2. A suit had been instituted by one Kumar Dakhineswar Malia against Rameswar Malia, Rani Bhaba Sundari and others for partition of the Searsole Raj Estate. One Bhagabati Charan Mitra was appointed receiver of that estate in that suit. On August 10, 1908, the said receiver with the permission of the Court which had appointed him as receiver granted two mining leases, each for 999 years - one in respect of 5/16 share of the Malias in Mouza Monohar Bahal and the other in respect of 230 bighas in village Marich Kota - to a firm then carrying on business under the name and style of Laik Banerjee & Company. On the same day the said receiver with like permission mortgaged these properties to the said firm as security for the due repayment of the loan of Rs. 100,000 advanced by that firm. The Malias joined the receiver in executing the aforesaid leases and the mortgage. As a result of these transactions the firm of Laik Banerjee & Company became the lessees for 999 years of the two properties as well as the mortgagee of the lessors' interest in the same. By diverse processes not necessary to be detailed, the appellants have become the successors in interest of the mortgagors and the respondent Deva Prasanna Mukerjee has become the successors in interest of the mortgagee under the mortgage of August 10, 1908.
3. On March 31, 1922, Deva Prasanna filed suit No. 78 of 1922 for enforcing the mortgage of 1908. Preliminary decree was passed in the last mentioned suit on July 31, 1928, and a final decree for sale was made on February 26, 1929. In execution of this final decree the mortgaged properties were sold at a Court sale and were purchased by Deva Prasanna for Rs. 59,000. This sale was confirmed by the Court on June 30, 1931. A large sum remaining still due to Deva Prasanna, he applied for, and on October 30, 1935, obtained a personal decree for Rs. 1,27,179-0-6 against Raja Pramatha Nath Malia who had by inheritance acquired the lessors' interest and become the borrower.

> _Dataset extract_:
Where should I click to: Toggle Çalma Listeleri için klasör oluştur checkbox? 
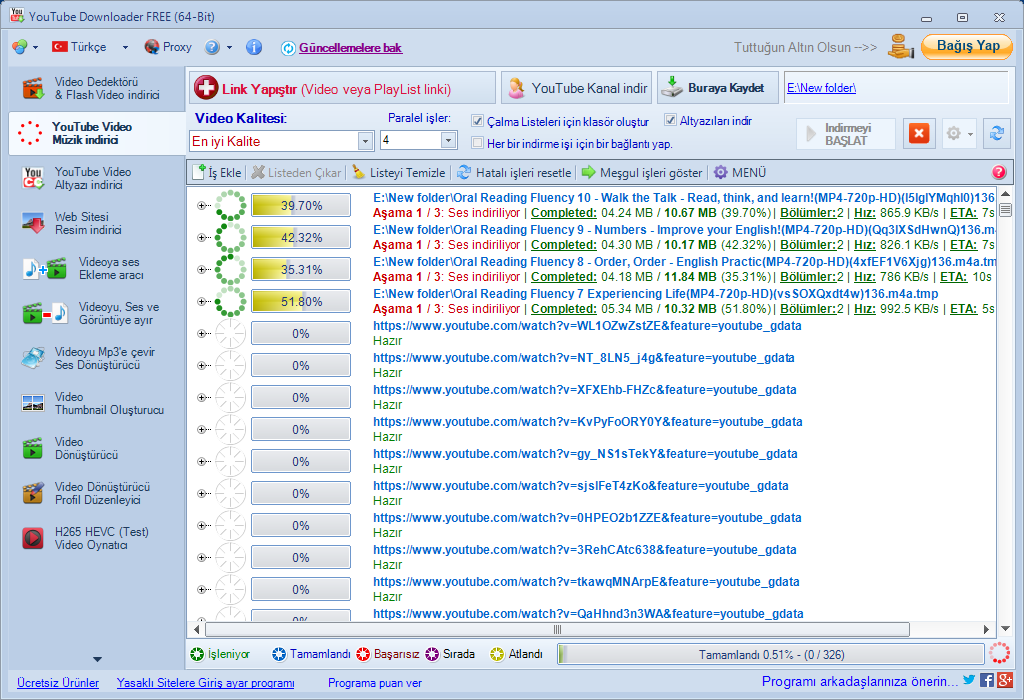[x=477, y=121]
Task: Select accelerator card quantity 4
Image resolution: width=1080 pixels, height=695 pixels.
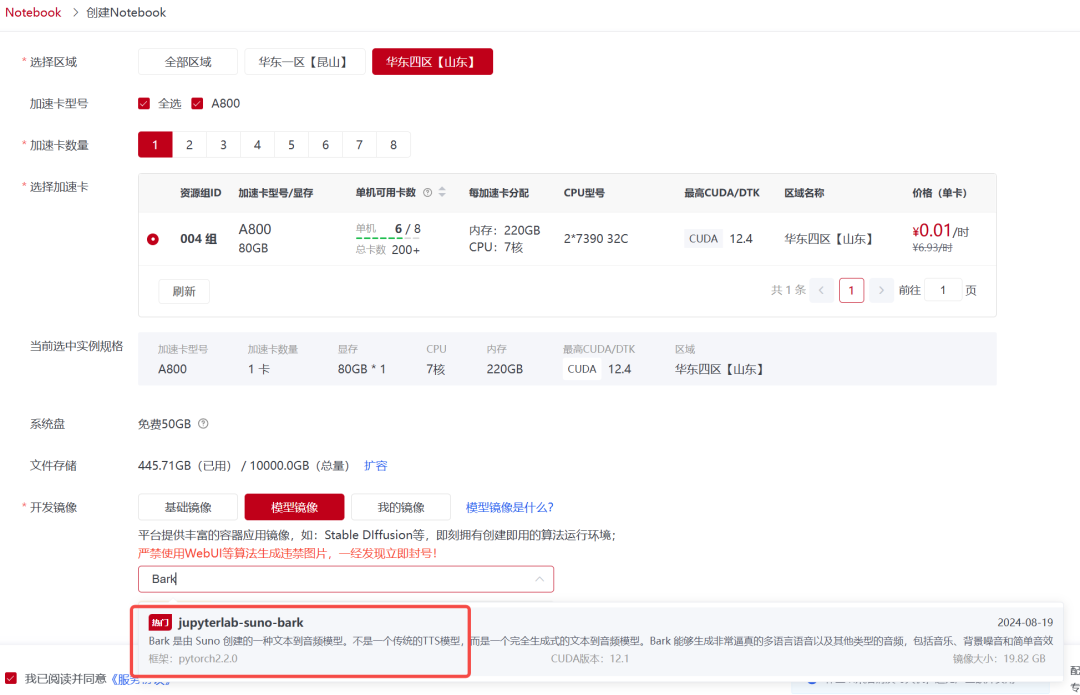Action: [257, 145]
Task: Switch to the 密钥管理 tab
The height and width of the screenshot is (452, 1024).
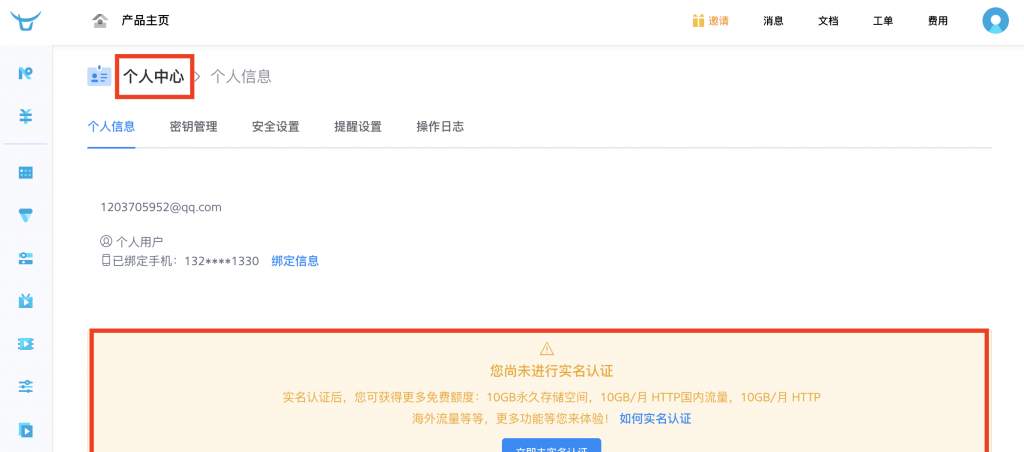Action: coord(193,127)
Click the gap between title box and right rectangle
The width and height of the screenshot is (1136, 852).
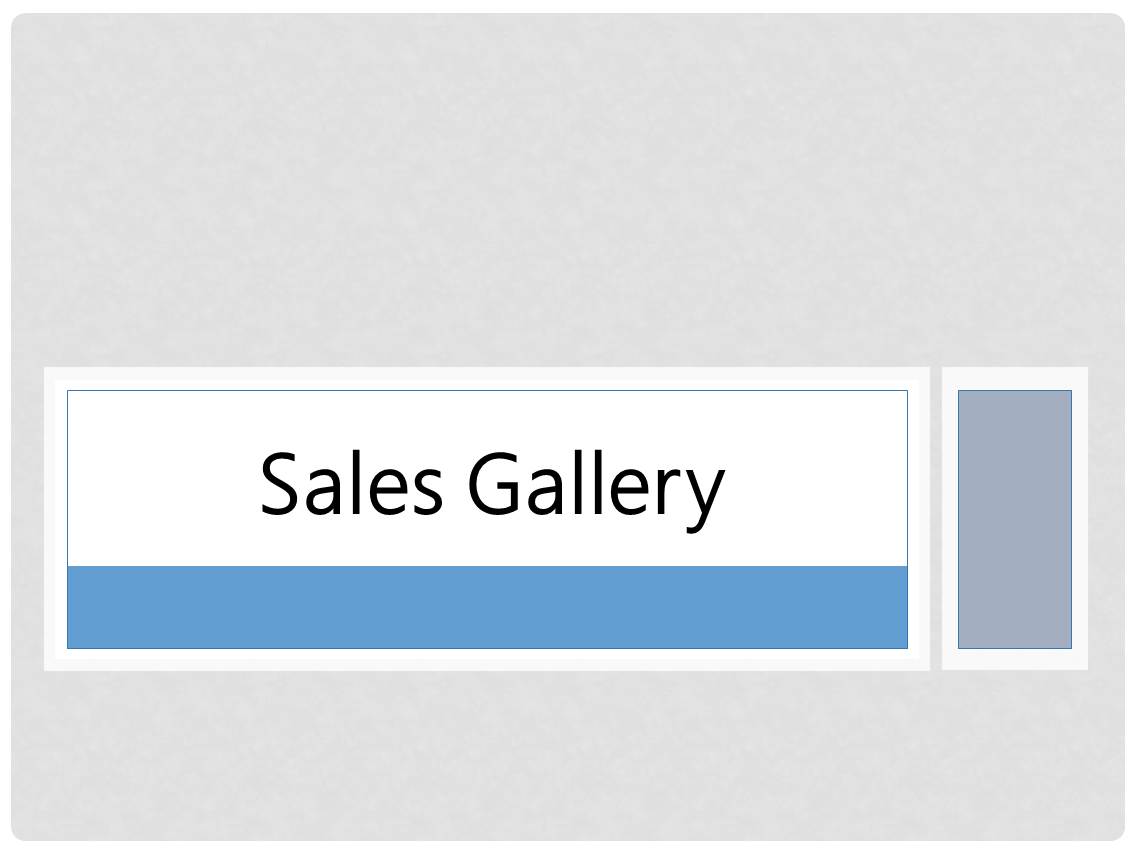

> _Direction_:
Using the passage on the Searsole Raj Estate, answer these:
(a) For how many years was each mining lease granted?
(b) For what price did Deva Prasanna purchase the mortgaged properties at the Court sale?
(c) On what date did Deva Prasanna obtain the personal decree?

> _Task solution_:
(a) 999 years
(b) Rs. 59,000
(c) October 30, 1935